Supported authentication methods:
| Method | Config Key | Use Case |
|---|---|---|
| Basic Auth | username / password | Development, simple deployments |
| API Key | api_key | Cloud-managed ES, fine-grained permissions |
| mTLS / Certificate | ca_cert, client_cert, client_key | Zero-trust environments, service mesh |
Docker, Helm, and Production Deployment
The exporter ships as a multi-stage Docker image: Maven builds the fat JAR, then a slim JRE 17 base runs it. The resulting image is under 200 MB.
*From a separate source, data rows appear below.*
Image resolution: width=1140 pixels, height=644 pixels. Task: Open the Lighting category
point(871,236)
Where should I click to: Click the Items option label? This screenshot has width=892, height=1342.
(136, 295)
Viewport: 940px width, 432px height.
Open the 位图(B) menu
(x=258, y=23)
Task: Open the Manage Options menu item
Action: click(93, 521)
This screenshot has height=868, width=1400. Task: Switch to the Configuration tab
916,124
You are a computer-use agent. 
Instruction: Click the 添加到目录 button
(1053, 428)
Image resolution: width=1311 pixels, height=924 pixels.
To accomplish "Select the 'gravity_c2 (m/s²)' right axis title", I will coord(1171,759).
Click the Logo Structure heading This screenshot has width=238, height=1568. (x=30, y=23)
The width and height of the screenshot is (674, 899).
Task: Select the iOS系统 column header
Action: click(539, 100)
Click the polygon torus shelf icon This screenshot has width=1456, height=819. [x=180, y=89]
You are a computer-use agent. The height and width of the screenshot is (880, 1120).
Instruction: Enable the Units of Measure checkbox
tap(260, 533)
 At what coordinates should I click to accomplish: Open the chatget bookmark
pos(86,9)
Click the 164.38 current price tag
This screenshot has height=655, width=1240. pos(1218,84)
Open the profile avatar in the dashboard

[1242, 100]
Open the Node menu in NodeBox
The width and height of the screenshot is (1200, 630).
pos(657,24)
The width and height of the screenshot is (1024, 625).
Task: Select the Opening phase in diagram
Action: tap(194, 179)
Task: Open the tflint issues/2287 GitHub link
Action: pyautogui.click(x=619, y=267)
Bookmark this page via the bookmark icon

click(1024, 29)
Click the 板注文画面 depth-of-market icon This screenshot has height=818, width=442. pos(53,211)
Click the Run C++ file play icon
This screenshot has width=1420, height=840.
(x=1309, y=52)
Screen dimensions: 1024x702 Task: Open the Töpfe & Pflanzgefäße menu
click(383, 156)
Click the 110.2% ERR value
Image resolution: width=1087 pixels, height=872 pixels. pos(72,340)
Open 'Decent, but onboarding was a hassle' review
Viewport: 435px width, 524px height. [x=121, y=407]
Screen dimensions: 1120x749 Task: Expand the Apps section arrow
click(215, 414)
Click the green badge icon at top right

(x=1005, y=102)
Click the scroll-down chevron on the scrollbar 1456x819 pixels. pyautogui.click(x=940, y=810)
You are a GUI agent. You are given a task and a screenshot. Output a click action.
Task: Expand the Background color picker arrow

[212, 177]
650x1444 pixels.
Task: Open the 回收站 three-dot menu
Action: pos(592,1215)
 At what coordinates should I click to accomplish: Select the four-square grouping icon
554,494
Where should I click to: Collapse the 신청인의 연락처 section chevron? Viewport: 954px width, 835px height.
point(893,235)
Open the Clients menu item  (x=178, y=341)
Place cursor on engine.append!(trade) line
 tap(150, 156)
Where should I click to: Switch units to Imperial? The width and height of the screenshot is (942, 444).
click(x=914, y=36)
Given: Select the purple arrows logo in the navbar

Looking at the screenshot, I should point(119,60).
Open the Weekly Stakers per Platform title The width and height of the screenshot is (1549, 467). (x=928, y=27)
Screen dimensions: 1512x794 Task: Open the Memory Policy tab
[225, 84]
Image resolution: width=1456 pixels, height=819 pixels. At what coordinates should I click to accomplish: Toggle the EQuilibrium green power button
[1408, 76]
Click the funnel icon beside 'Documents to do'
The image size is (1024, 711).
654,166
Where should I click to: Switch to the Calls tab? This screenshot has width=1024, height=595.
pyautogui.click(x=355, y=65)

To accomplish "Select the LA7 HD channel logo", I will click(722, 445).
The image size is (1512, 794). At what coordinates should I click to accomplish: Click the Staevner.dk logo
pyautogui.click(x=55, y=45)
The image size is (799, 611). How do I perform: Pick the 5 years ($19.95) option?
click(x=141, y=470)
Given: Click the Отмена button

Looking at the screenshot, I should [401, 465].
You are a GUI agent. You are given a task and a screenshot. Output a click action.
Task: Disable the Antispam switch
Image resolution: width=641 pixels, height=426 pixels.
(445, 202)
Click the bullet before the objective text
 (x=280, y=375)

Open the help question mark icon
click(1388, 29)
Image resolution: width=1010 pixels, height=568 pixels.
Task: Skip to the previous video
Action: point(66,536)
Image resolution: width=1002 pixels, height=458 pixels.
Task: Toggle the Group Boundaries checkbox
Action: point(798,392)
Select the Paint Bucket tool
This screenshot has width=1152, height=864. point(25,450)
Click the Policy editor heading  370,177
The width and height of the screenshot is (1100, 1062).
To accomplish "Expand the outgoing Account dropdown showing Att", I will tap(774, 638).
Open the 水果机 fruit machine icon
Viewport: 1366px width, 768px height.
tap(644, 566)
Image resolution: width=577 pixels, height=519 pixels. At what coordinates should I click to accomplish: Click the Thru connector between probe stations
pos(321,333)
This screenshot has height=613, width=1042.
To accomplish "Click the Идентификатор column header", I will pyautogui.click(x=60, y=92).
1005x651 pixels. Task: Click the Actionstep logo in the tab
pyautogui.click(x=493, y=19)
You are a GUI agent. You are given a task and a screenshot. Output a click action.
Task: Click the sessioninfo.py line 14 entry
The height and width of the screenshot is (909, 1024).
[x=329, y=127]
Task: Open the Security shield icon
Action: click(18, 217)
FROM maven:3.9-eclipse-temurin-17 AS build
COPY . /app
WORKDIR /app
RUN mvn clean package -DskipTests
FROM eclipse-temurin:17-jre-alpine
COPY --from=build /app/target/*.jar /app/exporter.jar
COPY es-exporter.yml /etc/es-exporter/es-exporter.yml
EXPOSE 9399
ENTRYPOINT ["java", "-jar", "/app/exporter.jar"]For Kubernetes deployments, the Helm chart provides:
- ConfigMap mounting
es-exporter.ymlinto the pod, editable viavalues.yaml - Secret for ES credentials, referenced by env-var substitution in the config
- OpenTelemetry Collector sidecar config and optional ServiceMonitor CRD — deploy the chart and your OTel pipeline starts collecting automatically
- Resource limits, replica count, and liveness/readiness probes as
values.yamloverrides
helm install es-exporter ./helm/elasticsearch-query-exporter \
--set elasticsearch.username=es_reader \
--set elasticsearch.password=s3cret \
--set config.global.min_interval=30sInternal Exporter Metrics
The exporter instruments itself so you can monitor the monitor. These metrics are always exposed on /metrics alongside the user-configured metrics:
| Metric | Type | Description |
|---|---|---|
es_exporter_up | Gauge | 1 if the target is reachable, 0 otherwise |
es_exporter_query_duration_seconds | Gauge | Time taken for the last query execution |
es_exporter_query_errors_total | Counter | Total query failures per collector |
es_exporter_scrape_duration_seconds | Gauge | Total time to serve a /metrics request |
Conclusion
The Elasticsearch Query Exporter demonstrates that a configuration-driven approach is the right abstraction for bridging data stores and observability pipelines. By separating the what (metric definitions in YAML) from the how (the exporter's Java runtime), organizations can add new business and operational metrics in minutes rather than days.
The dual-mode configuration — simplified for the common case, raw for the complex case — lowers the barrier to entry without sacrificing power. And because the output is standard OpenTelemetry metrics, the exporter fits seamlessly into any observability stack: Grafana, Datadog, New Relic, Dynatrace, or a self-hosted OpenTelemetry Collector pipeline routing to any OTLP-compatible backend.
The source code, Dockerfile, Helm chart, and example configurations are available in the project repository. Contributions — particularly new simplified aggregation types and additional authentication backends — are welcome.